━━━ Kutipan Halaman ━━━

Paus Fransiskus mengatakan kepada otoritas sipil Malta bahwa perang di Ukraina tidak pecah secara tiba-tiba, tetapi telah dipersiapkan untuk beberapa waktu dengan investasi besar dan perdagangan senjata.
“Di malam perang yang menimpa umat manusia, jangan biarkan mimpi perdamaian memudar,” tandas Paus Fransiskus. Meski di Malta, Paus Fransiskus juga berbicara tentang apa yang terjadi di jantung Eropa. Dia memohon untuk tidak membiarkan mimpi perdamaian dan harapan perdamaian memudar.
Menggemakan Giorgio La Pira, Paus berbicara tentang “agresivitas kekanak-kanakan dan destruktif yang mengancam kita,” dan tentang risiko “perang dingin yang meluas” yang dapat mencekik kehidupan “seluruh bangsa dan generasi.” Bukan hanya mereka yang tinggal di negeri kita hari ini, tetapi juga mereka yang akan datang setelah kita.

Sementara banyak yang berharap bahwa Paus akan “memberkati” perang, atau setidaknya melunakkan kata-katanya yang tidak nyaman terhadap persenjataan kembali yang tampaknya tak henti-hentinya dan tidak dapat dihindari, Paus Fransiskus mengucapkan kata-kata yang meresahkan. Kata-katanya tidak dapat diinstrumentasikan atau direduksi menjadi penyederhanaan sudut pandang.
Paus dengan jelas mencatat bahwa kekanak-kanakan muncul kembali “dalam godaan otokrasi, bentuk-bentuk baru imperialisme, agresivitas yang meluas, dan ketidakmampuan untuk membangun jembatan dan memulai dari yang termiskin di tengah-tengah kita.” Ia menyadari betapa sulitnya saat ini untuk berpikir dengan pola pikir damai karena “kita telah terbiasa berpikir dengan logika perang”.

━━━

_Ketentuan Tugas_
Jawablah pertanyaan berikut berdasarkan kutipan halaman tentang Paus Fransiskus di atas.
1. Kepada siapa Paus Fransiskus menyampaikan bahwa perang di Ukraina tidak pecah secara tiba-tiba?
2. Siapa yang digemakan Paus saat berbicara tentang "agresivitas kekanak-kanakan dan destruktif yang mengancam kita"?
3. Menurut Paus, kita telah terbiasa berpikir dengan logika apa?

━━━ Data Tersimpan ━━━

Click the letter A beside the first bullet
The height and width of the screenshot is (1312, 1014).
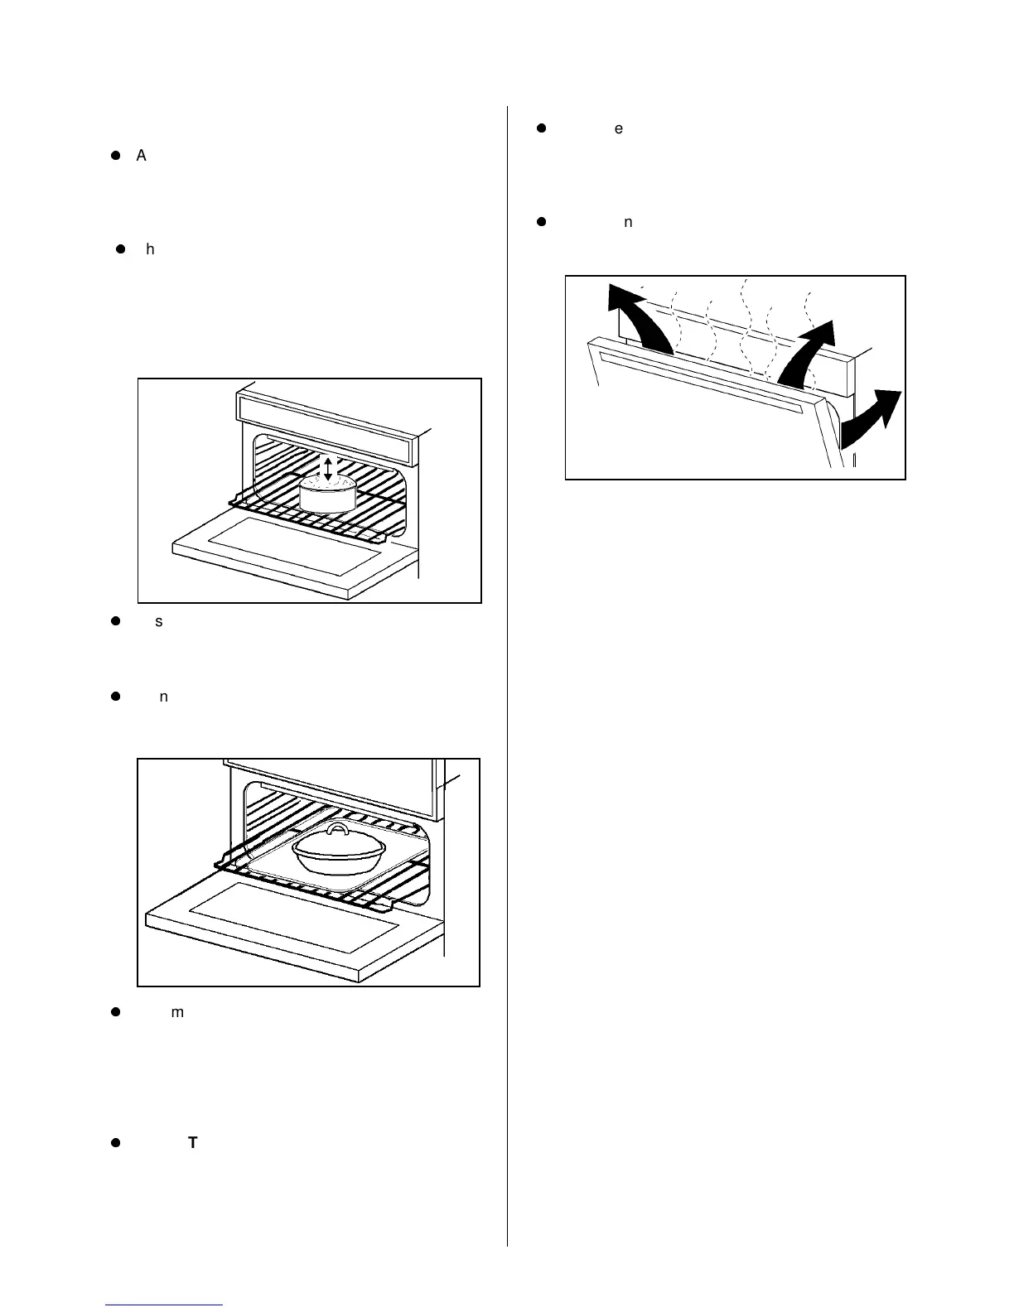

━━━

_Jawaban Latihan_
1. Kepada otoritas sipil Malta.
2. Giorgio La Pira.
3. Logika perang.